Все, всё человечество поголовно, знают, что ни кузькину, ни какую показать никому уже не выходит. Разбомбить, раскурочить – пожалуйста. Да и тоже не без потерь, о которых еще надо в затылке чесать, не позлокачественней ли они, чем у раскуроченных. На следующий день после того, как выступили президент, министры и думцы и были «приняты меры», я стал звонить друзьям в Тбилиси. В трубке шипело, соединения не происходило. В этом тоже не было ничего нового: с начала 1960-х мой телефон время от времени работал в этом режиме до конца 1980-х. Через день я дозвонился, слышно было, как на заре телефонизации: я орал, потом пауза, потом мой друг, пауза, и так далее. Я спросил, в частности, есть ли у них вода: два года назад, когда я был в гостях, она шла лишь несколько часов в сутки. Сквозь эфирное мычание и скрежет я услышал: «Вода есть. Есть вино, баранина, виноград – приезжай».
Ни в подъезде, ни летом в деревне, ни в метро люди давно не живут по принципу, кто кому покажет. Даже в самых напряженных коллизиях не перерезают телефонный кабель, не перехватывают почту, стараются, не теряя достоинства, пусть без любви, но и без мордобоя, договориться. У всех есть свой опыт и здравый смысл. Если у нашего начальства опыт и понятие о здравом смысле другие, это не значит, что у них правильные, а у нас нет. Если беспокоиться о демографическом состоянии страны, то прежде чем объявлять это приоритетным национальным проектом, следует исходить из того, что Россия – не изолированный ото всего мира Бутан. Ее демографию определяет не одна титульная нация, а и грузины, и евреи, и, допускаю, один-два бутанца. Этнические преследования ведут к ишемической болезни у конкретных представителей этноса. Демографическое положение еще больше ухудшается. Если только это не какая-нибудь «суверенная» демография.

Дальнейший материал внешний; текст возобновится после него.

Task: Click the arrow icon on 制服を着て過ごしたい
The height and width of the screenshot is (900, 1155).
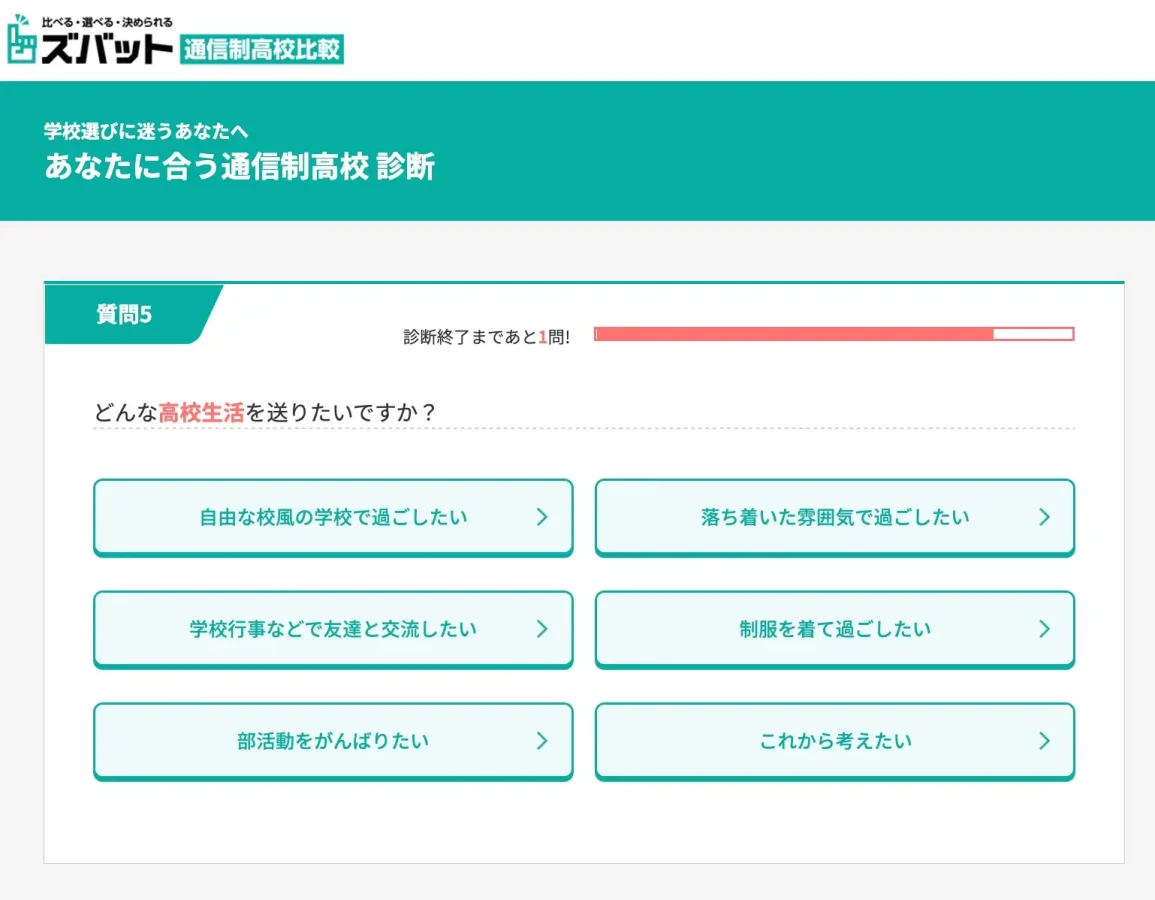Action: click(x=1044, y=629)
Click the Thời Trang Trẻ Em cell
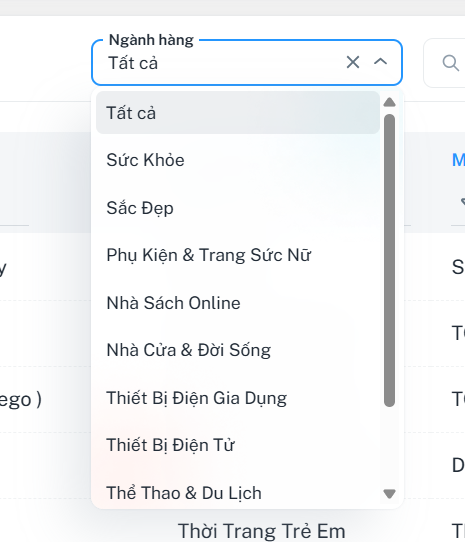Viewport: 465px width, 542px height. 261,531
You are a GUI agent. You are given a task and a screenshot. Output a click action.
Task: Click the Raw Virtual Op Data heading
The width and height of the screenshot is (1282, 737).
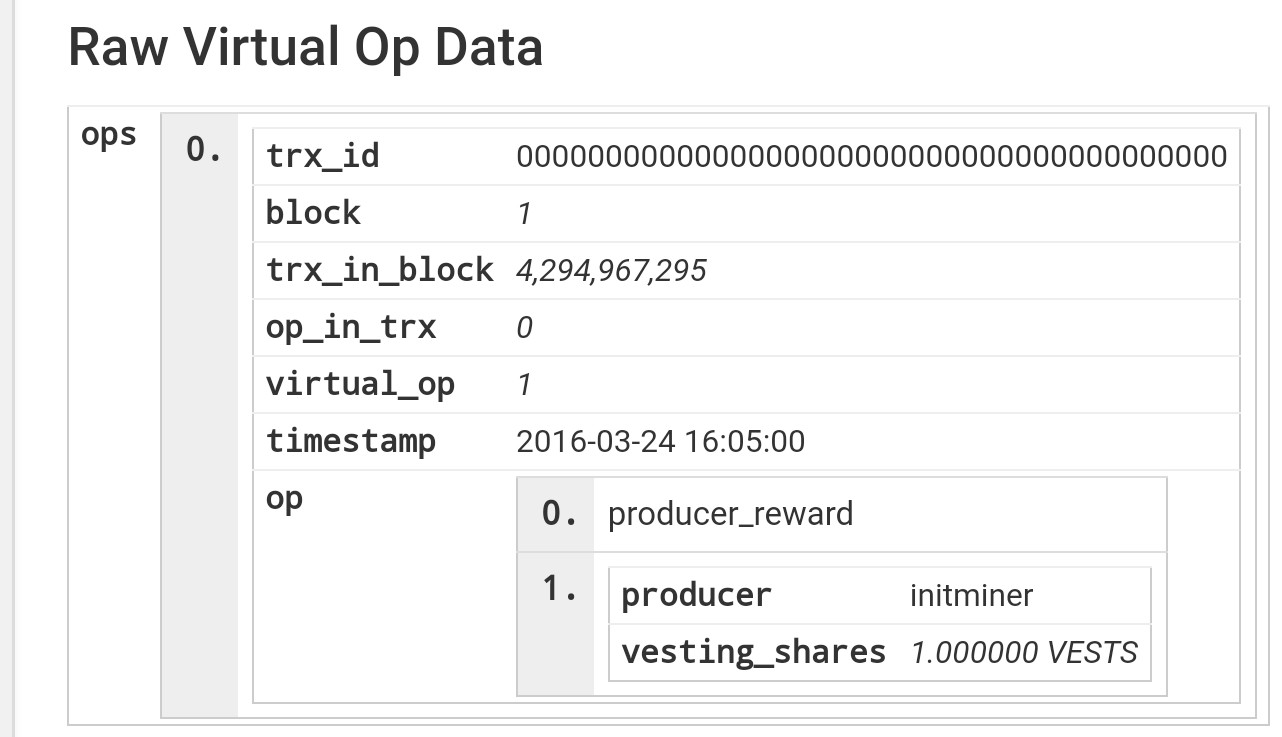[305, 47]
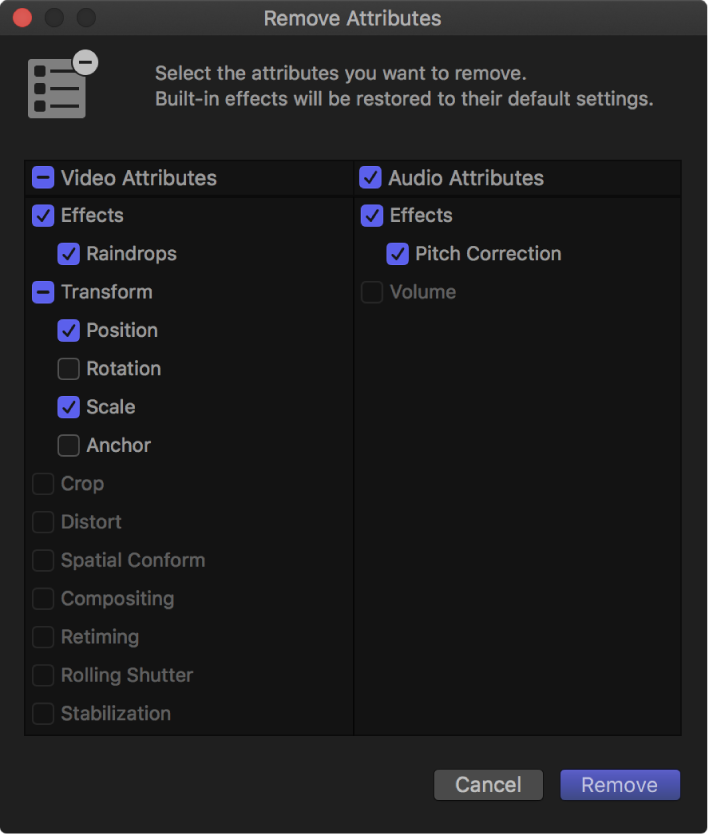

Как опять-таки все, а круг читателей газеты «Еврейское слово» в особенности, знают, у национального вопроса нет окончательного решения, даже если из нации выпустить 30.000.000 литров крови. И той, из которой ее в данную минуту не выпускают, нельзя забывать, что она следующая. Что при любом, пусть самом малом, нагреве разработок, идей, решений по национальному вопросу она находится в ближайшем резерве главного командования.